Artikel 10.15
1. Het aanleggen, het geheel of gedeeltelijk aangelegd aanwezig hebben, of het gebruik van radioapparaten is slechts toegestaan indien voor het gebruik ervan aan de houder van die radioapparaten op grond van hoofdstuk 3 een vergunning voor het gebruik van frequentieruimte is verleend.

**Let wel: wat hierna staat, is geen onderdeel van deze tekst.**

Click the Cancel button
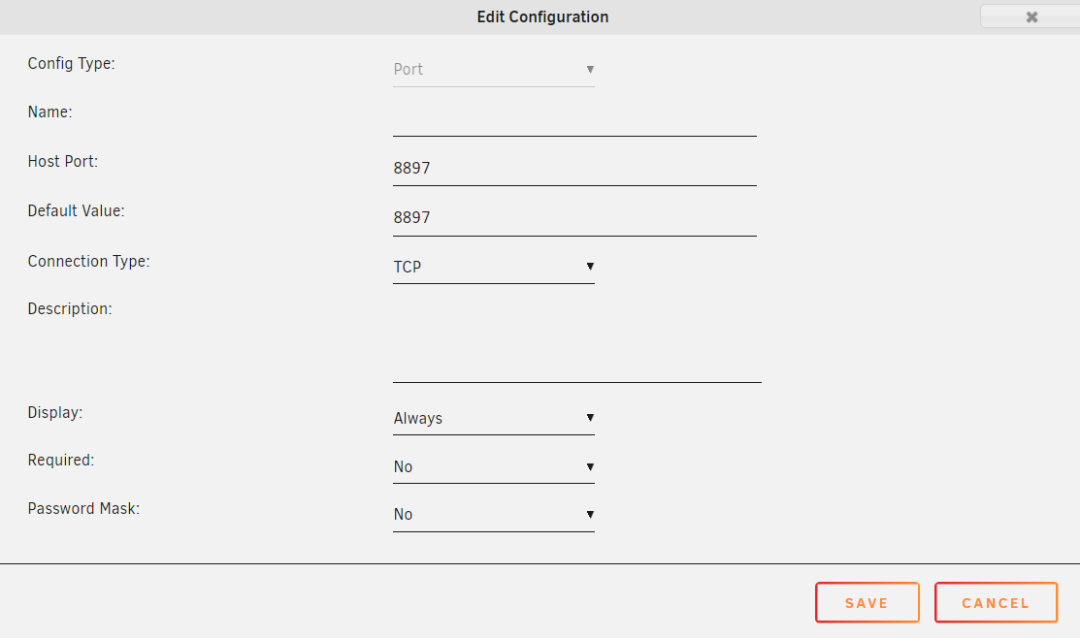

2. In afwijking van het eerste lid, is het aanleggen, het geheel of gedeeltelijk aanwezig hebben, of het gebruik van radioapparaten zonder dat aan de houder een vergunning is verleend voor het gebruik van frequentieruimte, toegestaan, indien:
a. krachtens hoofdstuk 3 geen vergunning is vereist voor het gebruik van frequentieruimte en, indien voor het gebruik melding en registratie verplicht zijn krachtens artikel 3.9, eerste lid, onder d, indien melding en registratie heeft plaatsgevonden; b. de houder van het radioapparaat met de houder of huurder van een vergunning voor het gebruik van frequentieruimte een overeenkomst heeft gesloten voor de aanleg en het instandhouden van een radioapparaat ten behoeve van het verzorgen van diensten van de opdrachtgever waarbij gebruik wordt gemaakt van de aan de opdrachtgever toegewezen frequentieruimte; c. de houder van het radioapparaat gebruik maakt van frequentieruimte krachtens een overeenkomst van verhuur in overeenstemming met het bij of krachtens artikel 3.20a bepaalde; d. deze apparaten worden gebruikt aan boord van andere schepen dan schepen die op grond van voor Nederland geldende rechtsregels gerechtigd zijn de vlag van het Koninkrijk te voeren of andere dan Nederlandse luchtvaartuigen en daarvoor een vergunning is afgegeven in overeenstemming met het Internationaal Telecommunicatieverdrag, of e. deze apparaten worden gebruikt door niet-ingezetenen van Nederland die tijdelijk hier te lande verblijven en daartoe voor Nederland bindende afspraken zijn gemaakt.